*** Records shown ***

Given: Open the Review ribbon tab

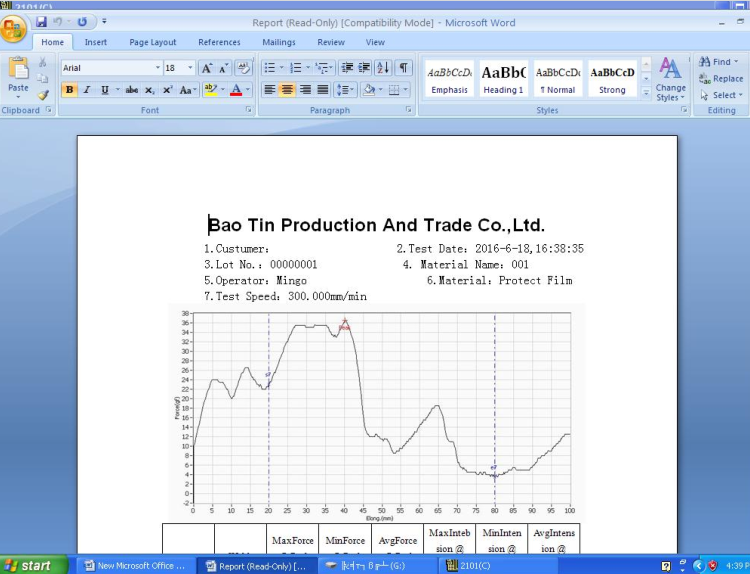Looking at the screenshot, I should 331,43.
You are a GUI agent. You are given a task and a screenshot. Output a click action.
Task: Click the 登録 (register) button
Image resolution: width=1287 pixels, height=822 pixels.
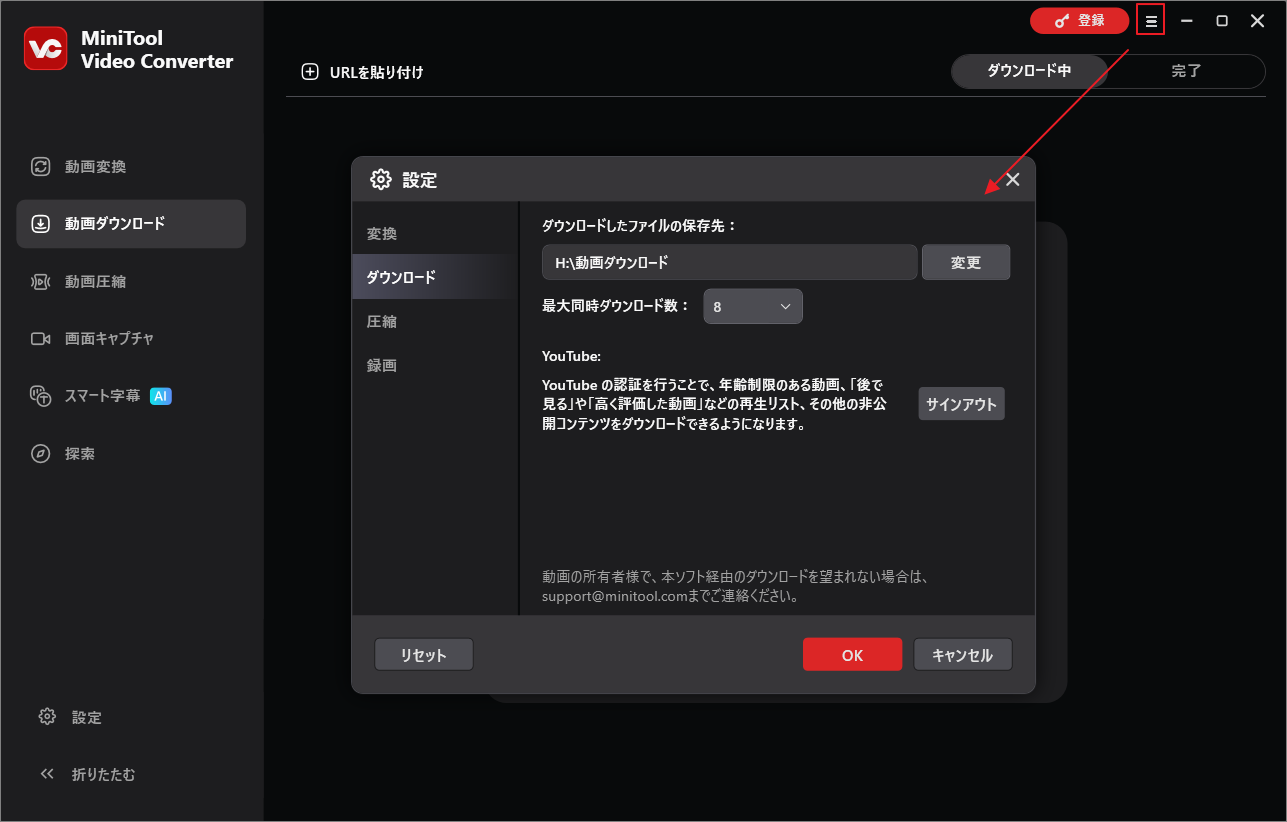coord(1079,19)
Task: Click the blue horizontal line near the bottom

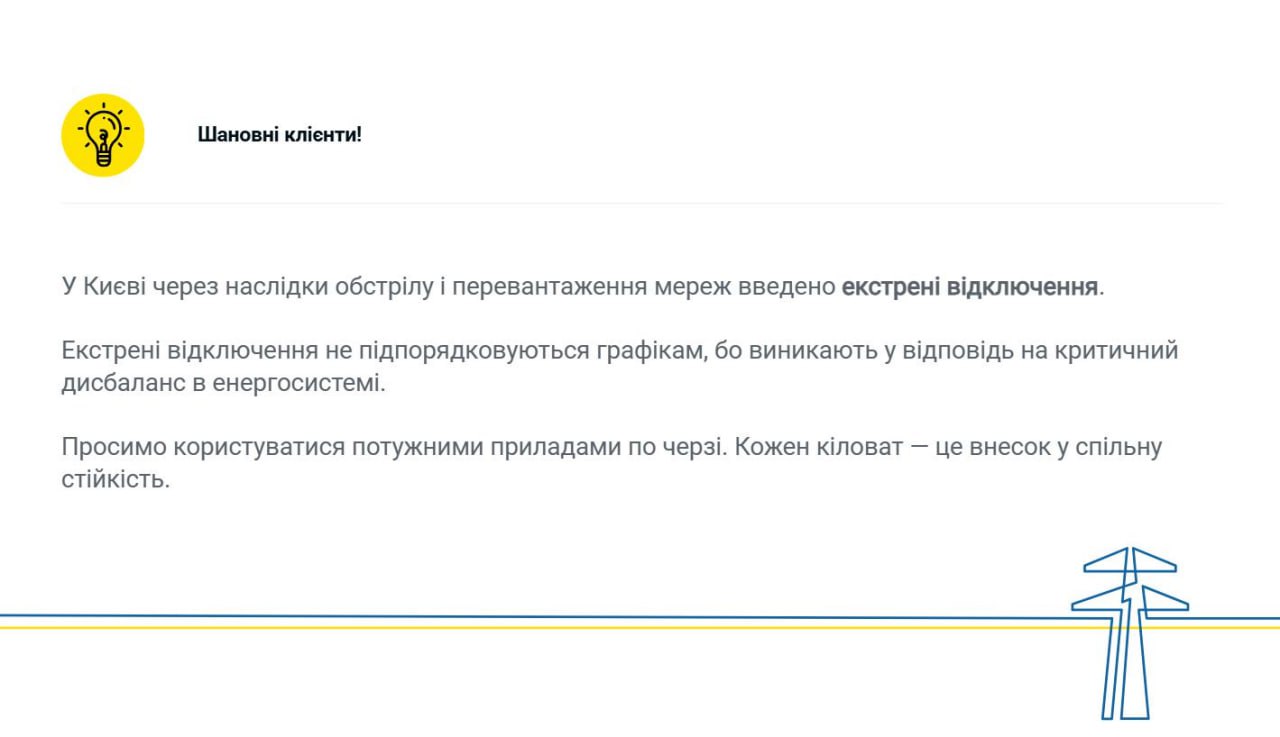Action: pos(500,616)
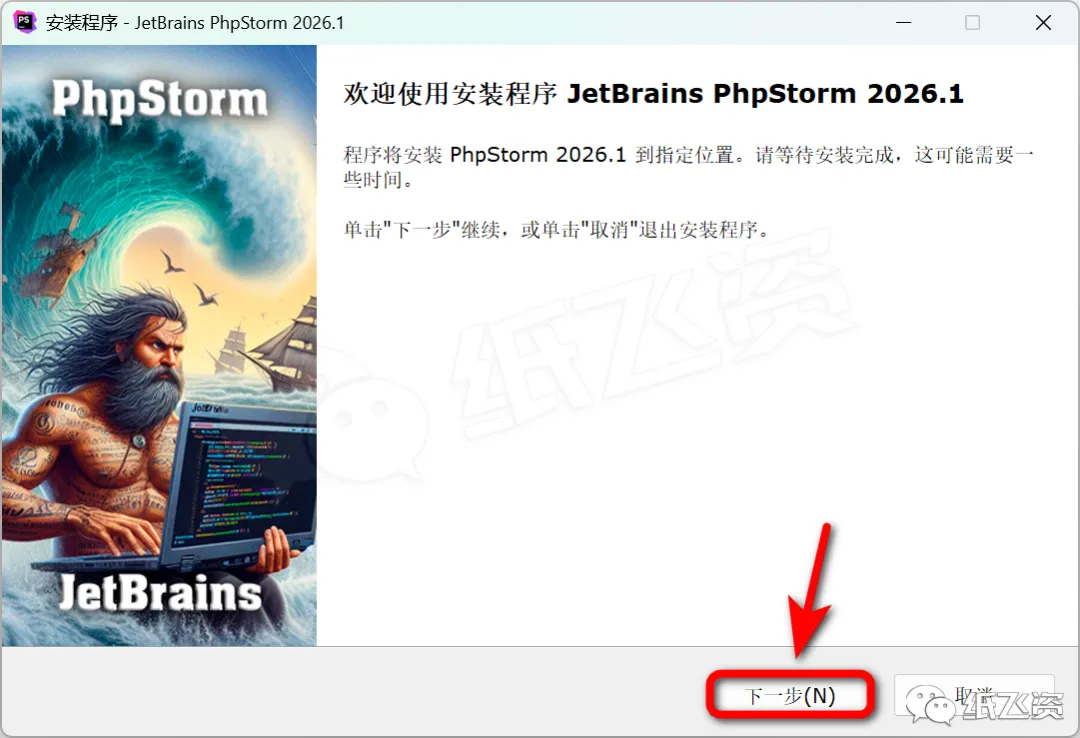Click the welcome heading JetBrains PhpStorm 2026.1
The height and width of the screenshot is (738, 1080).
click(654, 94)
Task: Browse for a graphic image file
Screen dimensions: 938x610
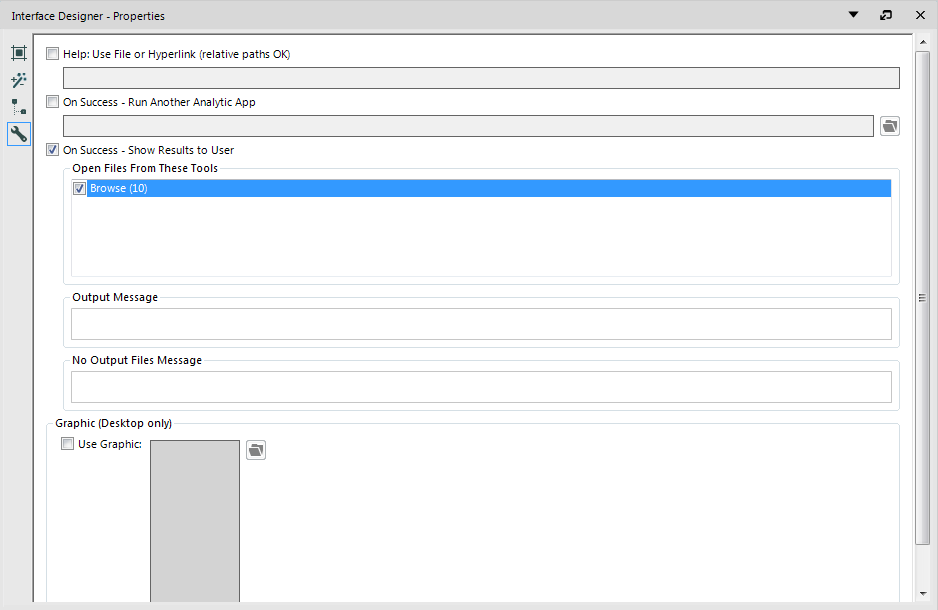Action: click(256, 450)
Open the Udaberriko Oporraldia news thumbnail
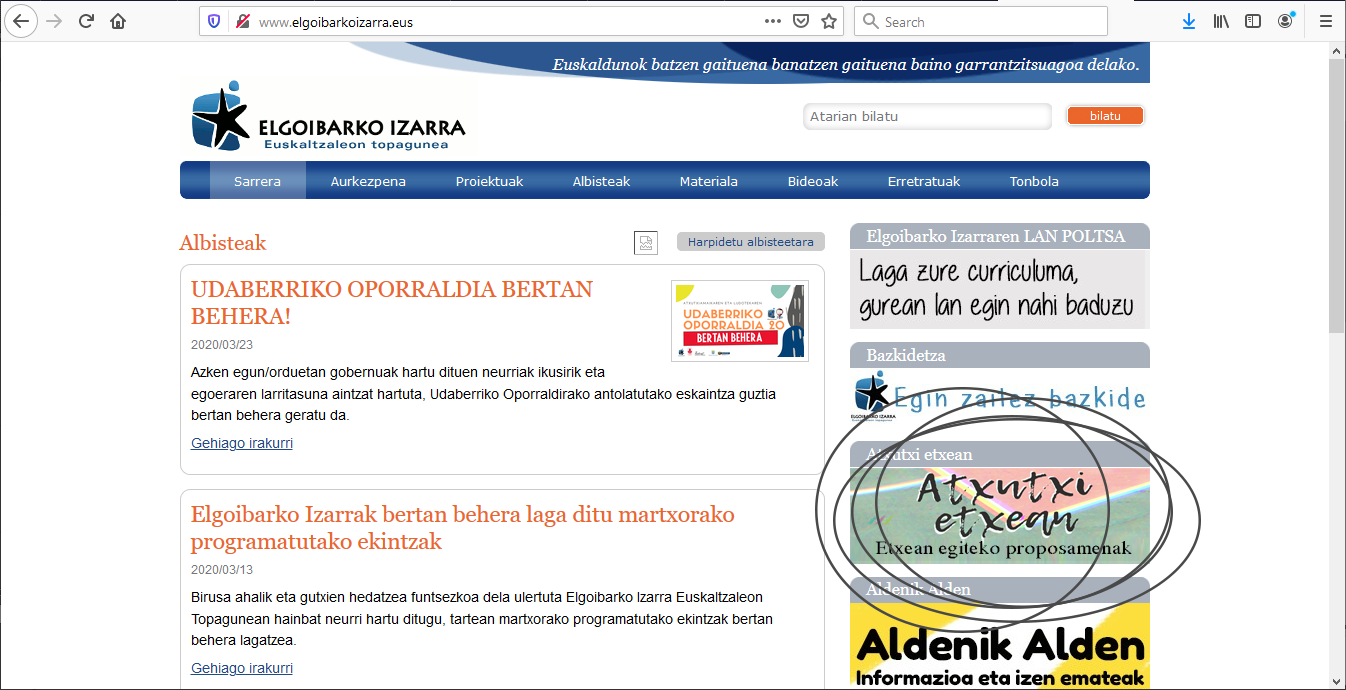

*** End of Records shown ***

### Exercise brief
Leave out the images and repeat the rest of the data word for word.

### Solution for this task
Given: Open the Review ribbon tab

Looking at the screenshot, I should 331,43.
You are a GUI agent. You are given a task and a screenshot. Output a click action.
Task: Click the 登録 (register) button
Image resolution: width=1287 pixels, height=822 pixels.
coord(1079,19)
Task: Click the blue horizontal line near the bottom

Action: pos(500,616)
Click the welcome heading JetBrains PhpStorm 2026.1
The height and width of the screenshot is (738, 1080).
click(654, 94)
Task: Browse for a graphic image file
Screen dimensions: 938x610
Action: click(256, 450)
Open the Udaberriko Oporraldia news thumbnail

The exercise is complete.